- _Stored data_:
▬▬▬▬▬▬

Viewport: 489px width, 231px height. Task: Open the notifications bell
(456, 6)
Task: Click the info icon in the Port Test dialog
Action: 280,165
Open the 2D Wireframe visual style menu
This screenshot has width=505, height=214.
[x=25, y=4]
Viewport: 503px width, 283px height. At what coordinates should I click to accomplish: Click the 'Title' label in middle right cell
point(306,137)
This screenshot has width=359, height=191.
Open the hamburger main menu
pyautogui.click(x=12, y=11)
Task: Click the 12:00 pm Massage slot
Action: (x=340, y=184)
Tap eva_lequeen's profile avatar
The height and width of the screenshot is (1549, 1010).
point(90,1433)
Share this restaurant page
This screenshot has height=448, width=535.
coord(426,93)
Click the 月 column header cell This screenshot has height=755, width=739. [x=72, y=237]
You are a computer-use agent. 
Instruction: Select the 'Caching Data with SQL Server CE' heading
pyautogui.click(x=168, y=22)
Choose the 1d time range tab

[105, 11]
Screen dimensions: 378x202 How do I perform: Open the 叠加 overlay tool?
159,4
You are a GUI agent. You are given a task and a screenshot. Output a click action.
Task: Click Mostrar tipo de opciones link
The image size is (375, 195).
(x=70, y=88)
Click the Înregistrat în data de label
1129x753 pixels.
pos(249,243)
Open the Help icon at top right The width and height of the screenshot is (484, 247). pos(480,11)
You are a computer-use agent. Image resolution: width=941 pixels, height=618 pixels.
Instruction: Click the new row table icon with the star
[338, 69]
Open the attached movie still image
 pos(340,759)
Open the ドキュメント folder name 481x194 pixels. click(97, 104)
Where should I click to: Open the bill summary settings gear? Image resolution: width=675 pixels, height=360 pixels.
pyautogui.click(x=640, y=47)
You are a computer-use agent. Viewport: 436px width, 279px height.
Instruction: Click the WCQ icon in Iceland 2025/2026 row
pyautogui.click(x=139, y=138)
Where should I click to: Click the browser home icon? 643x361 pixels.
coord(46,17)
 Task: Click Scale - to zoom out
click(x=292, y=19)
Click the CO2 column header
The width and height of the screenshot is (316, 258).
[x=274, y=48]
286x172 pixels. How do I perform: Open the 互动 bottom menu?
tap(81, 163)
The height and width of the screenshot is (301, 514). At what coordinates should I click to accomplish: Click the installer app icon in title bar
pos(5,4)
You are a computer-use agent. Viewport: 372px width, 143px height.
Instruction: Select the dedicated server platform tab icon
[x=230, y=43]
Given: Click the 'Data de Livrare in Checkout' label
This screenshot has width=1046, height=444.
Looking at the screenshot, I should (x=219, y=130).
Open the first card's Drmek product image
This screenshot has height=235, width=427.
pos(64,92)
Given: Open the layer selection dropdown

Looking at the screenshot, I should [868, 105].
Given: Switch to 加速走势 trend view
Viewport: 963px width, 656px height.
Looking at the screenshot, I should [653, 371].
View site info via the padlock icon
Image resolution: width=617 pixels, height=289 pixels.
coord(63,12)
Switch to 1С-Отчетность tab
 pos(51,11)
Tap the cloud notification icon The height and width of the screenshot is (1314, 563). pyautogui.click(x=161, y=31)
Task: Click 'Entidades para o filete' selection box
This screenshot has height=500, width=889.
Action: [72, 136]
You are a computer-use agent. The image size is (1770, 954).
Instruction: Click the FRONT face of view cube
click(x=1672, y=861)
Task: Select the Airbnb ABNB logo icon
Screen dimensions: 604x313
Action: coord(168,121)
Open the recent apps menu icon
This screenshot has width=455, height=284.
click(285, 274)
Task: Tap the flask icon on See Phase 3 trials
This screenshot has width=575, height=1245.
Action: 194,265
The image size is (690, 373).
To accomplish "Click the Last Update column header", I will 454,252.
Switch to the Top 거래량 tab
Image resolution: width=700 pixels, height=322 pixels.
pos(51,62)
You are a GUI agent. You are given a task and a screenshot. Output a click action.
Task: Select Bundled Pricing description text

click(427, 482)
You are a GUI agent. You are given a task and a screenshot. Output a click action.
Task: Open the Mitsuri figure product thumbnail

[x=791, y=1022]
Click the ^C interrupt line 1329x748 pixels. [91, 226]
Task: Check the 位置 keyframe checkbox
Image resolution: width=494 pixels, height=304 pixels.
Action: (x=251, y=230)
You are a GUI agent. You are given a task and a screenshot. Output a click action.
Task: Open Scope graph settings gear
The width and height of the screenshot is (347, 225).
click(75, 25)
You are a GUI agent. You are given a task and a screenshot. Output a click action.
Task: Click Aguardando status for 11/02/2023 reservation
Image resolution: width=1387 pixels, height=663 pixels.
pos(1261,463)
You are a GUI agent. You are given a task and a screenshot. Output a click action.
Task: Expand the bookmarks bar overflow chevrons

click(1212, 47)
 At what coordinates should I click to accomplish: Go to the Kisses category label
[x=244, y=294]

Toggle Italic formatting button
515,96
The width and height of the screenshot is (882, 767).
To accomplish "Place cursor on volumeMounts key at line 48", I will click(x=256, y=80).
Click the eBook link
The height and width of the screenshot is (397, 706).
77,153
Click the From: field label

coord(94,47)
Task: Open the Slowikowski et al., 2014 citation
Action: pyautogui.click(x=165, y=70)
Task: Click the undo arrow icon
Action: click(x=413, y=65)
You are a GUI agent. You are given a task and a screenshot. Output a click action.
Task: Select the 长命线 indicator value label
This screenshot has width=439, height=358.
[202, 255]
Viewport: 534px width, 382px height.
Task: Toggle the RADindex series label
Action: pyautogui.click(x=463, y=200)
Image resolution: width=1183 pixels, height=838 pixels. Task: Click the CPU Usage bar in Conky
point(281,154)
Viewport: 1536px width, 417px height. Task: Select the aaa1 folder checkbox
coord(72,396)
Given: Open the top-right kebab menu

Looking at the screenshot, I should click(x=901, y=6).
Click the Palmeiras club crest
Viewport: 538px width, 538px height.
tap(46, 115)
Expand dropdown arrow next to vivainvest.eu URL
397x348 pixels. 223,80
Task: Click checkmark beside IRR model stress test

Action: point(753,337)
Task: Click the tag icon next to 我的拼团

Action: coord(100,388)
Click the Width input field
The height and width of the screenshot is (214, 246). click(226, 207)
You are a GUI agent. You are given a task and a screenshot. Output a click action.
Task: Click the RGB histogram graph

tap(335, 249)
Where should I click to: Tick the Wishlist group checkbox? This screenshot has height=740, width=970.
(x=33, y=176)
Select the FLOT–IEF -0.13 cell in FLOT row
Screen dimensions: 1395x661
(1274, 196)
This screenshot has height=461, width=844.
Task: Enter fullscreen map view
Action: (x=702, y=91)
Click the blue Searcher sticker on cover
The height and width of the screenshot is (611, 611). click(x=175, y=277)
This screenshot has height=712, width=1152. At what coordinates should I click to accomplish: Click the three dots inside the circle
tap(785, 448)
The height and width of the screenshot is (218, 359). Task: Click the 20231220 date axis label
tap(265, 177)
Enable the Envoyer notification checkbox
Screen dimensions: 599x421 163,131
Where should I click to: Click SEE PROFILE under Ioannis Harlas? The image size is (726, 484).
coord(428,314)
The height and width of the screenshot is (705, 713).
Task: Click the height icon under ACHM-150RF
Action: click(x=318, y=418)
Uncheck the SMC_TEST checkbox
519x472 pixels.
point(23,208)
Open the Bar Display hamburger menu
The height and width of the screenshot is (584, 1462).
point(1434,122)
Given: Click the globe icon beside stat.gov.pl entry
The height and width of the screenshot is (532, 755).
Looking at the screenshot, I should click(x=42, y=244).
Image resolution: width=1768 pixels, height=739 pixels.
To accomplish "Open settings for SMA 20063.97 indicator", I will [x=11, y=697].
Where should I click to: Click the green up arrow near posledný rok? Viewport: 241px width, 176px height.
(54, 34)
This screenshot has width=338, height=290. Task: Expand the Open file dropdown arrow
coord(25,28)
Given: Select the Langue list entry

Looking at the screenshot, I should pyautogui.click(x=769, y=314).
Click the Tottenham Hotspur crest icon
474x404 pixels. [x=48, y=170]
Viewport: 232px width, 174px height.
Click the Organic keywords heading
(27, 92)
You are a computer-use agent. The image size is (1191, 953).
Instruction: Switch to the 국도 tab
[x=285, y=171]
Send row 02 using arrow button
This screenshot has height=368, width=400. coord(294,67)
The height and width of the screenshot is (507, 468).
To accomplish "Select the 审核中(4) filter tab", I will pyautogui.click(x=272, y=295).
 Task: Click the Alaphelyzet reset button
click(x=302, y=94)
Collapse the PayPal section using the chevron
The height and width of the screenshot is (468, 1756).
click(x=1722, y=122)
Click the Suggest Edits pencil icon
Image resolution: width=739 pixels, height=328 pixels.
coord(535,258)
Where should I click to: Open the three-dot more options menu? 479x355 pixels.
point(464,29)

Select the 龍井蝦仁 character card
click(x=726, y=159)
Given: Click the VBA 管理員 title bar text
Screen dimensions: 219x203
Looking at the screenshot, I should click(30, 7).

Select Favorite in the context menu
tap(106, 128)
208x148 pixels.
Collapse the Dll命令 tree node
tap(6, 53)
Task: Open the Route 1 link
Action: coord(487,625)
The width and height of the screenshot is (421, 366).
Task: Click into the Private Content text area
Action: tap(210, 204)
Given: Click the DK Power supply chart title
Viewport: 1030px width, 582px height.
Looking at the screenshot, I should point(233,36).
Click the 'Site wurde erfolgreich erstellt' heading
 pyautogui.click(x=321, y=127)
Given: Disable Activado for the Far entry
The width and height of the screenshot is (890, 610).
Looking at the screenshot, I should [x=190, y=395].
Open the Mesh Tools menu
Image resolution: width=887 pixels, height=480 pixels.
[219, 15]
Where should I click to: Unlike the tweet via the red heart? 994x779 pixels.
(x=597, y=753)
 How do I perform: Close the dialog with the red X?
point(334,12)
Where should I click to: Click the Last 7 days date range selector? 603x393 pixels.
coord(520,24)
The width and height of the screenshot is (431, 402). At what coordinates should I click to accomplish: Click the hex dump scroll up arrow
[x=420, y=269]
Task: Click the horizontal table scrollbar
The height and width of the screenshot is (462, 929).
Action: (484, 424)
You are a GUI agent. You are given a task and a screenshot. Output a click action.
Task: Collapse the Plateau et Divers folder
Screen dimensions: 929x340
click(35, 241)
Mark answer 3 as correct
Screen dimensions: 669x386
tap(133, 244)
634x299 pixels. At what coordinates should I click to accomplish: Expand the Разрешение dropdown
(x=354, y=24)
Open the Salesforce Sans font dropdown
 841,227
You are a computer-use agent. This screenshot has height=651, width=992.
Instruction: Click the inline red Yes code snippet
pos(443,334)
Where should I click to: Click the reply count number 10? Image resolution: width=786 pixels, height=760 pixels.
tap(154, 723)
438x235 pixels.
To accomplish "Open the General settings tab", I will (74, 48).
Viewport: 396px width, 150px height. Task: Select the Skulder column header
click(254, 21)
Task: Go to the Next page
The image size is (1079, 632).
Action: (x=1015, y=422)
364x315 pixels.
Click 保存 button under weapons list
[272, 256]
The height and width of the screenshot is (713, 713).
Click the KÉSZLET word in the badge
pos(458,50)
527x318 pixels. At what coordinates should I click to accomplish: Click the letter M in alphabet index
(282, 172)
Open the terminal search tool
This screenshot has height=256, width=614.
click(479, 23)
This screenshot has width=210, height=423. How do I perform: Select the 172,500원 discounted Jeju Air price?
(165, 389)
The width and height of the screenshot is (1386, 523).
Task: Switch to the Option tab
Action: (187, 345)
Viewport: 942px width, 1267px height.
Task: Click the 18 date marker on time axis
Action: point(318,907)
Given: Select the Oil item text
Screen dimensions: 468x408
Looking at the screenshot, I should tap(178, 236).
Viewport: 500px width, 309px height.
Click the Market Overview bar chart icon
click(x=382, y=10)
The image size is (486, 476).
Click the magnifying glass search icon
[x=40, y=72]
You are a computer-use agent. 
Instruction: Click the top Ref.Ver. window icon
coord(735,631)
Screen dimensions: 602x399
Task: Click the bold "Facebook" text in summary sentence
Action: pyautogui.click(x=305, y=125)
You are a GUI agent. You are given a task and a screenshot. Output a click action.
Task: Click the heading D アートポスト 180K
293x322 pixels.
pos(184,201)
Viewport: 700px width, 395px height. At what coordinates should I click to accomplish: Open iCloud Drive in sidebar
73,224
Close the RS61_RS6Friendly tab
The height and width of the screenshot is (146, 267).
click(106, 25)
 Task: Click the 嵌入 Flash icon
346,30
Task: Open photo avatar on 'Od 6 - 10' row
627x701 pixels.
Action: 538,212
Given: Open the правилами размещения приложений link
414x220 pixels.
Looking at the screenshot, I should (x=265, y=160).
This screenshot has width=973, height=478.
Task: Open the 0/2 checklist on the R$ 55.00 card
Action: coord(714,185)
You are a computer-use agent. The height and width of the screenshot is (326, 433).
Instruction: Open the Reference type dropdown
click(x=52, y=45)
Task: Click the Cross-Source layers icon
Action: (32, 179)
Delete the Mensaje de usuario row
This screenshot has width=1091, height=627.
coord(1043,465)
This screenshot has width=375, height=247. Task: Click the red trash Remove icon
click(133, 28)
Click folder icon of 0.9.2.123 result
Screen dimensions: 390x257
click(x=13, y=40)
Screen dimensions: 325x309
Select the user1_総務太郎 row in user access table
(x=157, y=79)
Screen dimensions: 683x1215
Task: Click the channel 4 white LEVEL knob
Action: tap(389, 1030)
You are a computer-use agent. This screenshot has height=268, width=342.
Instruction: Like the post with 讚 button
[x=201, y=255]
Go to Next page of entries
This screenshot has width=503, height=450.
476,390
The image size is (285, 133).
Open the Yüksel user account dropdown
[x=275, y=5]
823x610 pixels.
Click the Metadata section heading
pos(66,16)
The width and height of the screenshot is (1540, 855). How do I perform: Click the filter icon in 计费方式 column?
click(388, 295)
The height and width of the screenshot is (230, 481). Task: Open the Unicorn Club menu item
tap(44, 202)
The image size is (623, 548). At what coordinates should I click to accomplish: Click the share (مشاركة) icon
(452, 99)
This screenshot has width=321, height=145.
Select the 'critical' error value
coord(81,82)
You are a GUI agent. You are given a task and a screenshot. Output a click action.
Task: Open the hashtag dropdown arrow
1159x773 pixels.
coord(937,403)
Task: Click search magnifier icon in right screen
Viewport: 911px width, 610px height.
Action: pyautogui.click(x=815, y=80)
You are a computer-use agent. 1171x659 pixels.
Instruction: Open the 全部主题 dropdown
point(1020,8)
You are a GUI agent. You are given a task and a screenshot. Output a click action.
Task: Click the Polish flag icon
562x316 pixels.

▬▬▬▬▬▬

- _INSTRUCTIONS FOR THE TASK_: Could you reproduce, exactly, every line above from the line with "634x299 pixels. At" to the line with "Open the terminal search tool", and no other line? Both ends count.

- _ANSWER BELOW_:
634x299 pixels. At what coordinates should I click to accomplish: Expand the Разрешение dropdown
(x=354, y=24)
Open the Salesforce Sans font dropdown
 841,227
You are a computer-use agent. This screenshot has height=651, width=992.
Instruction: Click the inline red Yes code snippet
pos(443,334)
Where should I click to: Click the reply count number 10? Image resolution: width=786 pixels, height=760 pixels.
tap(154, 723)
438x235 pixels.
To accomplish "Open the General settings tab", I will (74, 48).
Viewport: 396px width, 150px height. Task: Select the Skulder column header
click(254, 21)
Task: Go to the Next page
The image size is (1079, 632).
Action: (x=1015, y=422)
364x315 pixels.
Click 保存 button under weapons list
[272, 256]
The height and width of the screenshot is (713, 713).
Click the KÉSZLET word in the badge
pos(458,50)
527x318 pixels. At what coordinates should I click to accomplish: Click the letter M in alphabet index
(282, 172)
Open the terminal search tool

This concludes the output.